Rewrite the material below as a Markdown table with the columns "Row" and "Line," giving each non-blank line its own numbered row. Leave the pictures out of the answer.

___ Supplied material ___

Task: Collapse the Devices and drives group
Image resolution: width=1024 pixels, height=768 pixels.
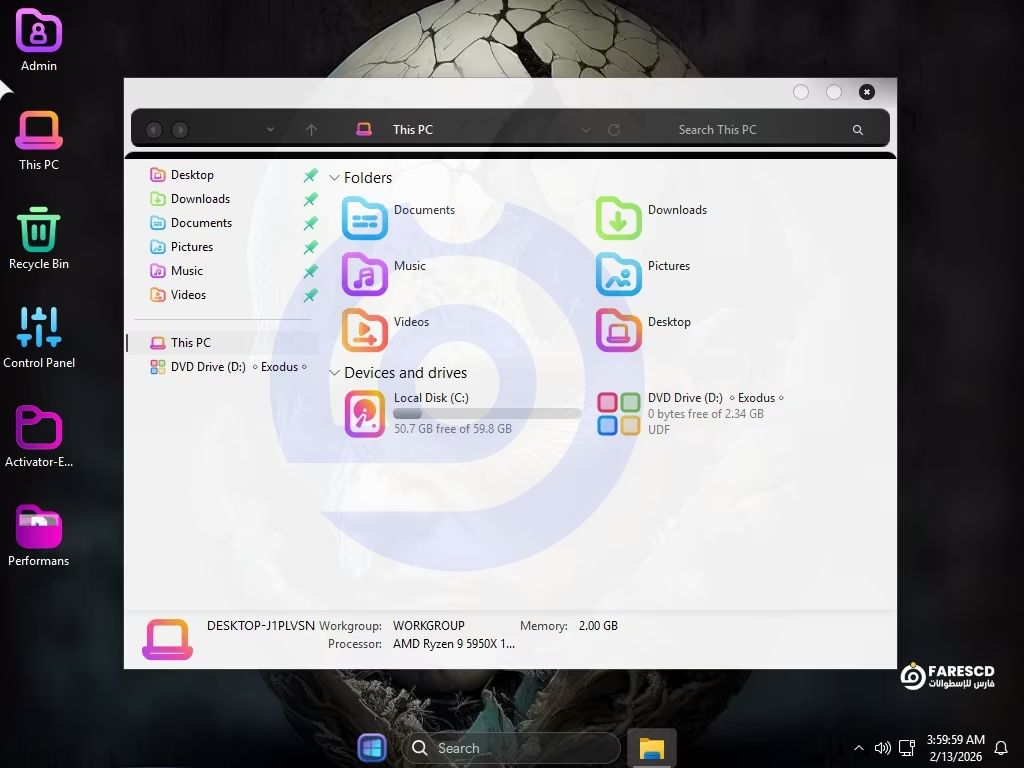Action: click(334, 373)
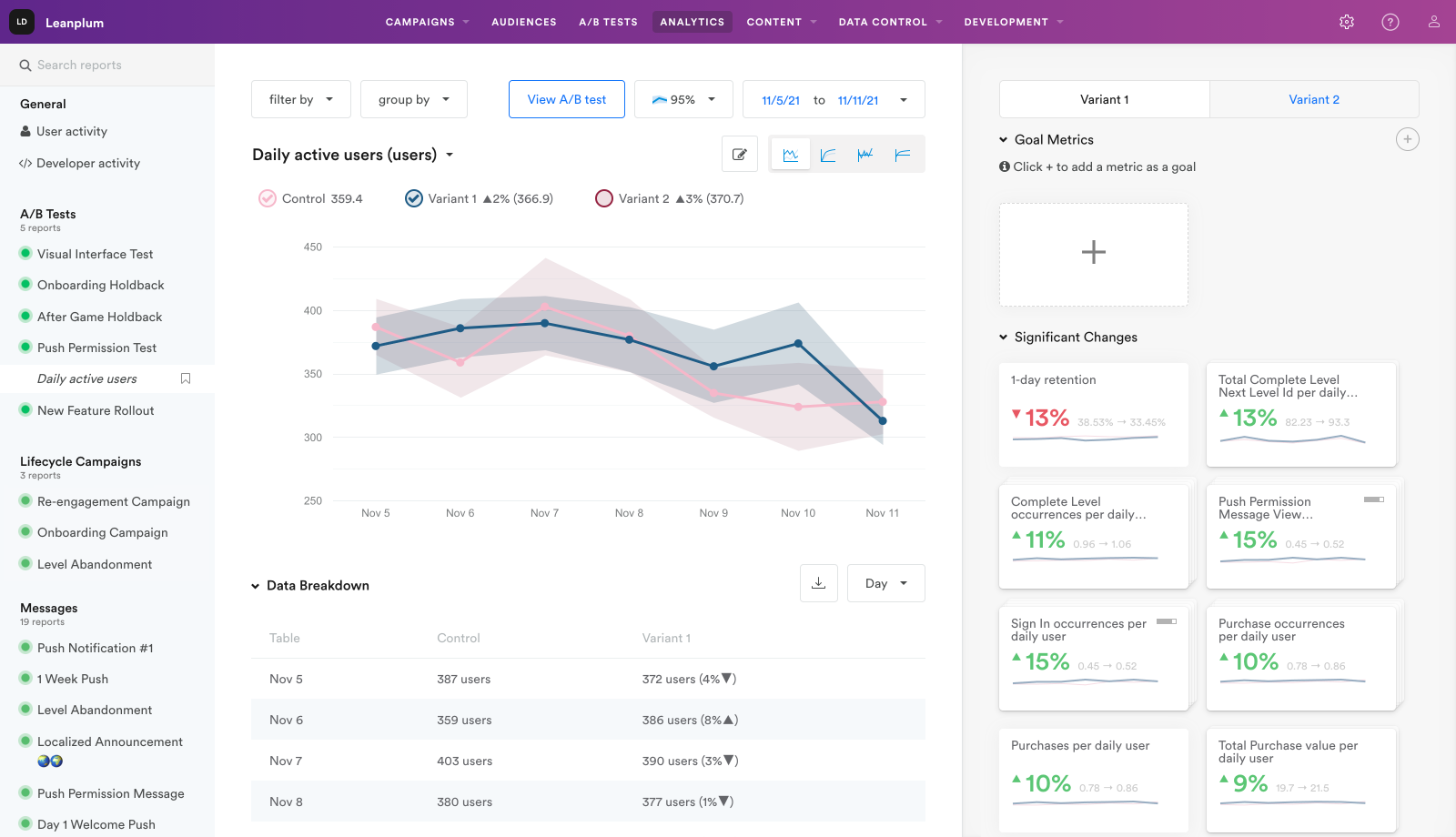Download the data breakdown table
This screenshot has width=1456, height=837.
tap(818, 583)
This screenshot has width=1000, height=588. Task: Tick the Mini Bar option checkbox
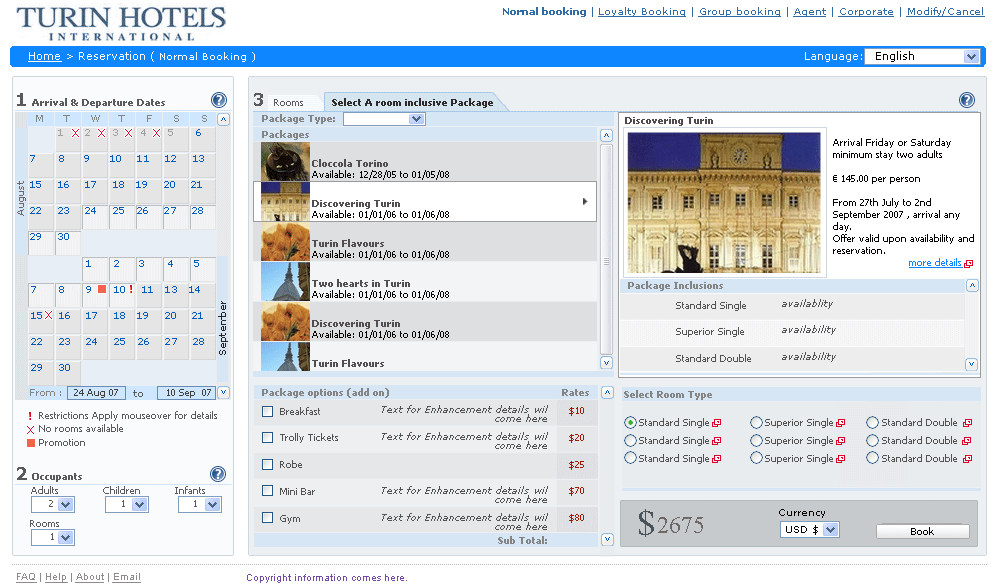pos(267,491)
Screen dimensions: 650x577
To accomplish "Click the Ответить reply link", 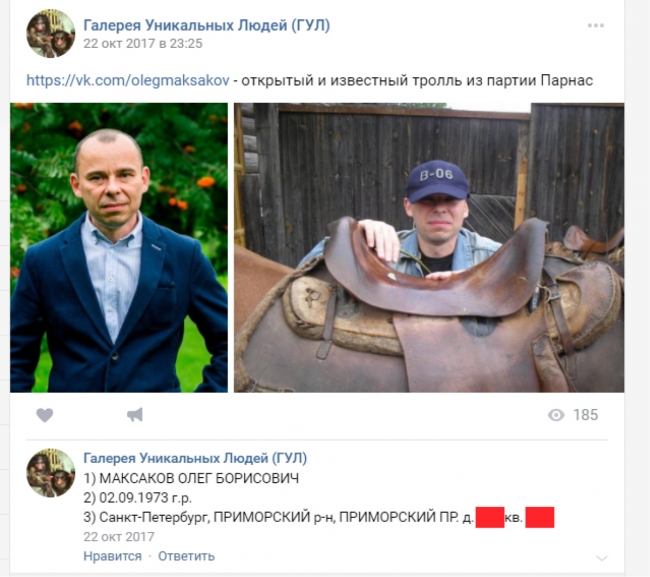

___

Result:
| Row | Line |
|---|---|
| 1 | Task: Collapse the Devices and drives group |
| 2 | Image resolution: width=1024 pixels, height=768 pixels. |
| 3 | Action: click(334, 373) |
| 4 | Download the data breakdown table |
| 5 | This screenshot has width=1456, height=837. |
| 6 | tap(818, 583) |
| 7 | This screenshot has width=1000, height=588. Task: Tick the Mini Bar option checkbox |
| 8 | pos(267,491) |
| 9 | Screen dimensions: 650x577 |
| 10 | To accomplish "Click the Ответить reply link",  |